La onda expansiva de la revolución “syrizista” también ha llegado a España, cuyo presidente Mariano Rajoy hizo campaña a favor de Nueva Democracia y Pablo Iglesias en pro de Syriza. Pedro Sánchez ha calificado de irresponsables a quienes comparan la situación de España con la de Grecia que es bien diferente, pues  ni el PASOK es el PSOE, ni Syriza es Podemos. Las diferencias económicas entre los dos países son evidentes como ponen de manifiesto la población -11/46,5 millones-, el PIB –cinco veces inferior al español-, la renta per capita -€14.708/19.970-, el déficit público -12,2%/6,8%-, la deuda -178%/92% del PIB-, la prima de riesgo -€1.125/98-, el paro -25,8%/23,9%- o el índice de pobreza -34,5%/21,8%-. Como ha señalado Vicente Lozano, Grecia es un Estado cuasi-fallido en el que reina el descontrol de las cuentas públicas, está rescatado e intervenido y necesita que le presten dinero para pagar los salarios y las pensiones.

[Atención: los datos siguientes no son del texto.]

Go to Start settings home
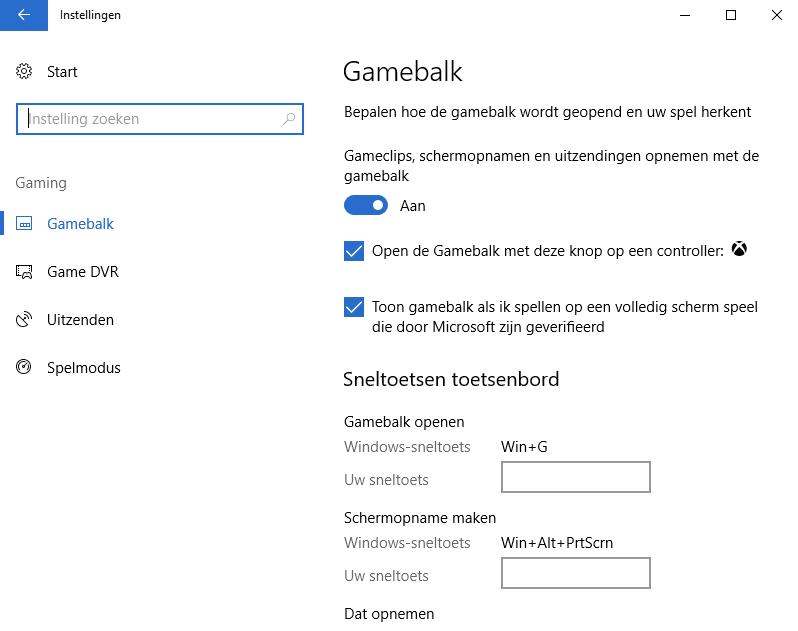798x631 pixels. pos(62,72)
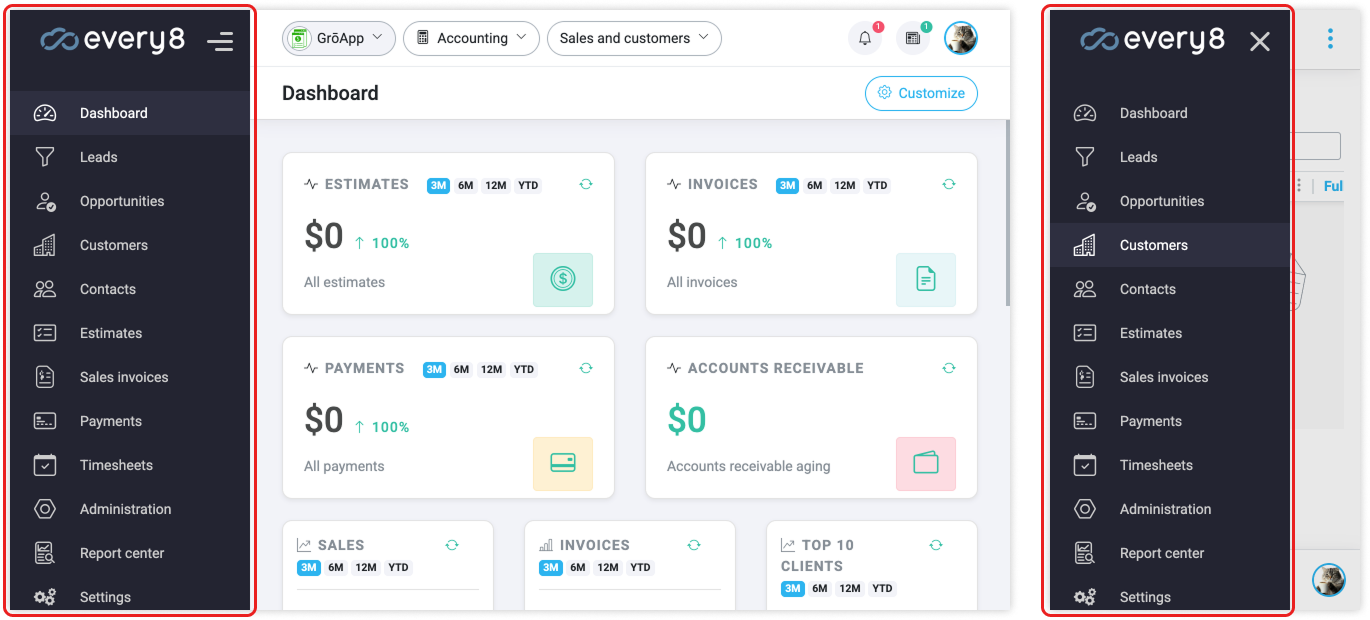Refresh the Accounts Receivable widget
The image size is (1370, 620).
tap(949, 368)
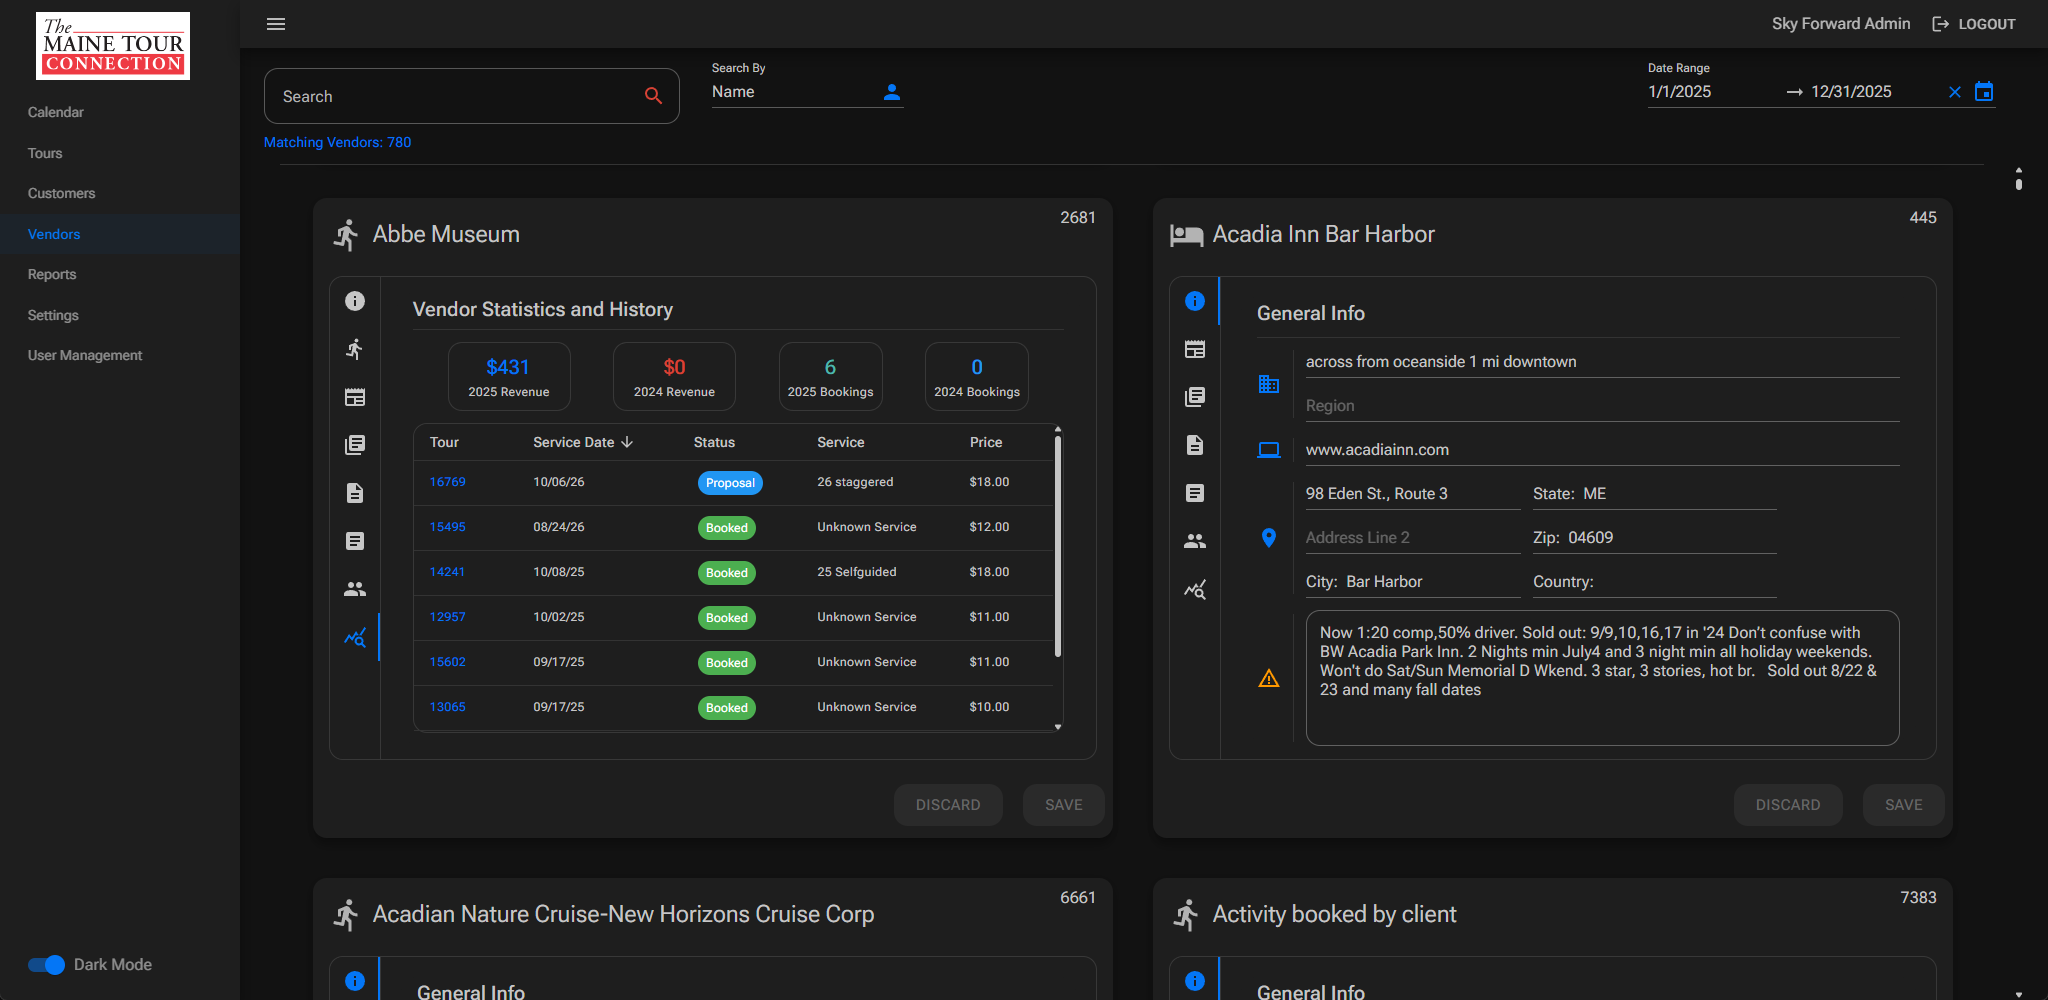
Task: Click the analytics chart icon in Abbe Museum panel
Action: click(x=355, y=637)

La impresionante victoria de Syriza ha concedido a Podemos una vitola de credibilidad y verosimilitud al demostrar que un partido anti-sistema de extrema izquierda puede acceder democráticamente al poder

También es cierto que Podemos no es Syriza, aunque los dos tengan la misma base ideológica. Ésta es una amalgama de partidos de extrema izquierda constituidos con anterioridad a su integración, con experiencia de gobierno a nivel municipal y regional, y con un apoyo del 26,9% en las elecciones de 2012 y 71 diputados. Aquél es un partido recién creado que, aunque los sondeos le auguren un brillante futuro, en el presente sólo dispone de un magro bagaje de 5 eurodiputados. Syriza es una realidad, Podemos una posibilidad. Ambas fuerzas se necesitan, se inspiran mutuamente y se complementan. La impresionante victoria de Syriza ha concedido a Podemos una vitola de credibilidad y verosimilitud al demostrar que un partido anti-sistema de extrema izquierda puede acceder democráticamente al poder. Le facilitará el camino al gobierno si su gestión es positiva y se lo dificultará si fracasa en su empeño. Pese a presentar como suyo el éxito de Tsipras, Iglesias ha procurado marcar distancias debido a las diferencias económicas y sociales existentes entre los dos países, por lo que “las consecuencias de las políticas de Syriza no se pueden vincular o extrapolar a lo que sucedería con Podemos”, ya que “trabajamos en situaciones diferentes”. Habrá que ver hasta dónde está dispuesto a llegar con su órdago el gobierno griego, cuya política de expansión del gasto público tiene un coste inasumible y resulta inviable. Como ha comentado el profesor del Instituto Cervantes en Atenas, Pedro Olalla –más popista que el Pope Tsipras-, tanto éste como Ibáñez son unos arribistas del poder, que acabarán por convertirse en políticos tibios y pragmáticos y venderse al gran capital. En vez de adoptar una actitud conciliadora y tratar de conseguir el máximo de concesiones posibles de sus acreedores, Tsipras ha optado por el desafío y el enfrentamiento. Los miembros de la Eurozona deben mantenerse firmes ante los exabruptosdel gobierno griego y exigirle que cumpla sus compromisos, no sólo por razones de justicia, sino también para no sentar un peligroso precedente. Dar un trato favorable al insumiso cuestionaría la política de la UE y lanzaría un mensaje equivocado a otros Estados de la Unión que la han aplicado con gran esfuerzo y sacrificio. Hay que parar los pies a Tsipras –que aún está a tiempo de rectificar- y ponerlo en su sitio sin complejos, pues más vale una Eurozona o una UE sin Grecia, que tener al caballo de Troya dentro de las murallas de la fortaleza europea.